Especialização técnica, integração de dados e leitura social tornam-se fatores estruturais no desempenho eleitoral
As campanhas eleitorais modernas operam em um ambiente tecnicamente mais complexo. Dados do relatório Digital 2025: Brazil, do DataReportal, indicam que cerca de 144 milhões de brasileiros estavam ativos em redes sociais no início de 2025, o equivalente a aproximadamente 68% da população, enquanto a penetração da internet alcançou mais de 86% do país. Em paralelo, estudos recentes sobre consumo de informação apontam que a maioria dos eleitores acessa notícias por múltiplas plataformas digitais, reduzindo a eficácia de estratégias centralizadas e ampliando a necessidade de coordenação entre diferentes áreas profissionais.
Esse cenário tem redefinido a forma de planejar, executar e comunicar projetos políticos.
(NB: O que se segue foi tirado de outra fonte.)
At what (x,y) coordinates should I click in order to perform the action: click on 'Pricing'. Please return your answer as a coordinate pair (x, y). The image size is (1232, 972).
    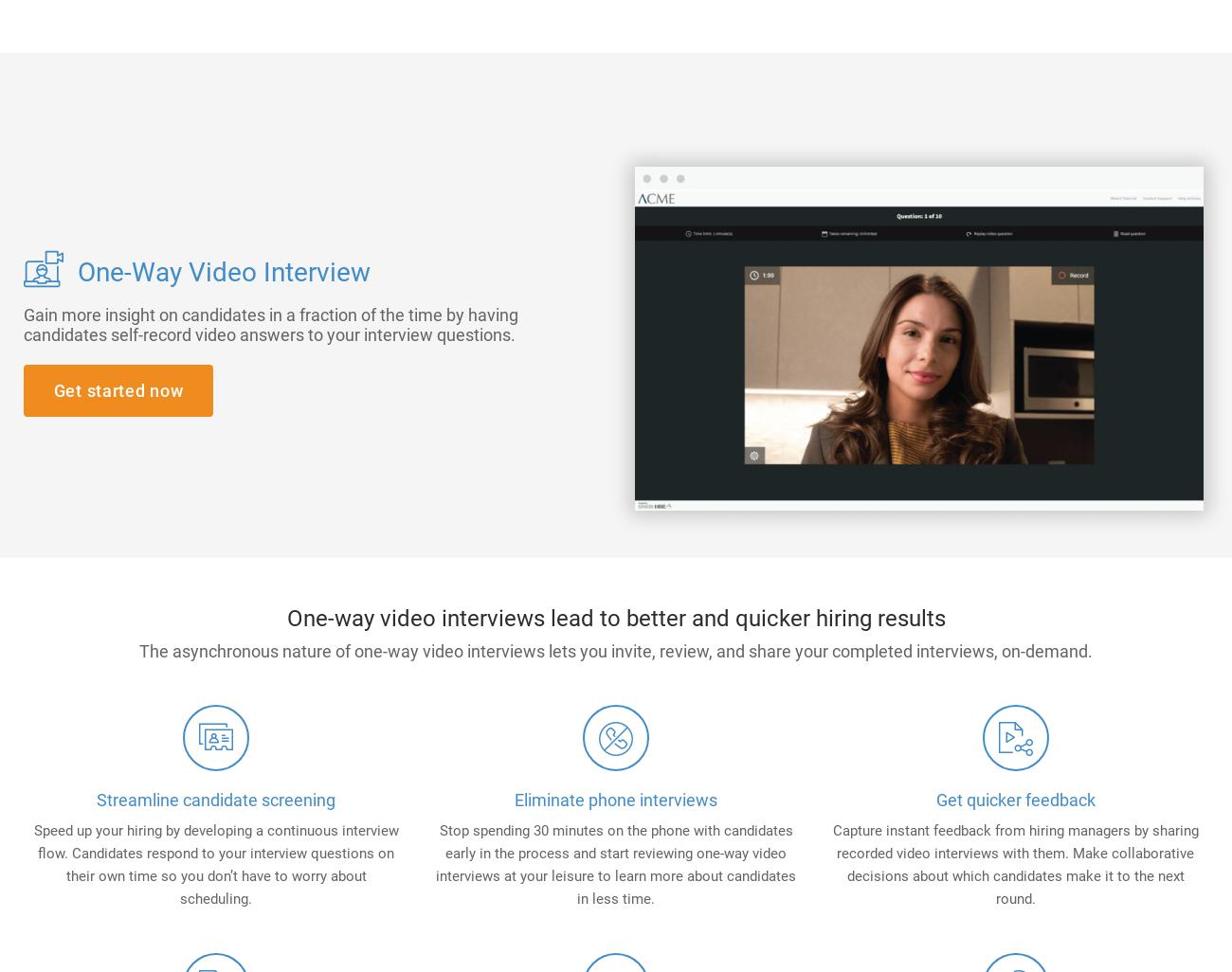
    Looking at the image, I should click on (913, 85).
Se antes campanhas eram estruturadas em torno de poucos estrategistas e de uma lógica predominantemente intuitiva, hoje a competitividade eleitoral depende da atuação integrada de equipes multidisciplinares, capazes de interpretar dados, comportamento social, contexto político, ambiente regulatório e linguagem digital em tempo real.
Segundo o publicitário e estrategista de marketing político Guto Araujo, que participou de seis campanhas presidenciais no Brasil e na América Latina, o eleitor contemporâneo é impactado por múltiplas narrativas simultaneamente. “Campanhas vencedoras deixaram de ser resultado de uma única liderança criativa ou de decisões isoladas. Elas são construídas por times que combinam estratégia política, comunicação, dados, tecnologia, direito eleitoral e leitura permanente de cenário”, afirma.
A centralidade dos dados é um dos principais vetores dessa transformação. Pesquisas quantitativas frequentes, estudos qualitativos, análise de engajamento em redes sociais e monitoramento de sentimentos digitais passaram a orientar decisões diárias de agenda, discurso e posicionamento. Nesse modelo, estatísticos, analistas de dados, cientistas políticos e especialistas em tecnologia trabalham de forma integrada com estrategistas e equipes de comunicação. “Hoje, intuição sem evidência virou risco operacional. A campanha precisa medir, testar e ajustar continuamente”, destaca Araujo.
Outro fator decisivo é a fragmentação da comunicação política. Ainda de acordo com o Digital News Report 2025, 78% dos brasileiros afirmam se informar prioritariamente pela internet, enquanto apenas 10% mantêm o hábito de consumir jornais impressos, evidenciando a predominância do ambiente digital e a multiplicidade de canais de informação. “Narrativas precisam ser adaptadas a diferentes públicos, plataformas e formatos, exigindo a atuação coordenada de redatores, designers, produtores audiovisuais, gestores de mídia e especialistas em plataformas digitais”, revela o estrategista.
Além disso, o ambiente eleitoral tornou-se mais juridicamente sensível e regulado. O próprio Tribunal Superior Eleitoral (TSE) tem ampliado sua atuação sobre propaganda digital, uso de dados e novas tecnologias, incluindo debates sobre inteligência artificial nas eleições. “Esse cenário levou advogados eleitorais e especialistas em compliance a integrarem o núcleo estratégico das campanhas, reduzindo riscos que podem comprometer candidaturas inteiras”, diz.
Essa lógica multidisciplinar, para Guto Araujo, não é uma tendência conjuntural, mas uma mudança definitiva. “A campanha moderna funciona como uma organização complexa, com alta pressão de tempo, fiscalização intensa e mudanças rápidas de cenário. Quem não estrutura equipes diversas e integradas tende a perder competitividade”, avalia.
O resultado desse modelo é uma campanha mais ágil, menos improvisada e mais conectada à realidade social. “Em um cenário de eleitores mais críticos, informados e expostos a múltiplas influências, vencer uma eleição deixou de ser apenas uma questão de discurso ou visibilidade. Tornou-se, sobretudo, um exercício coletivo de inteligência estratégica”, finaliza.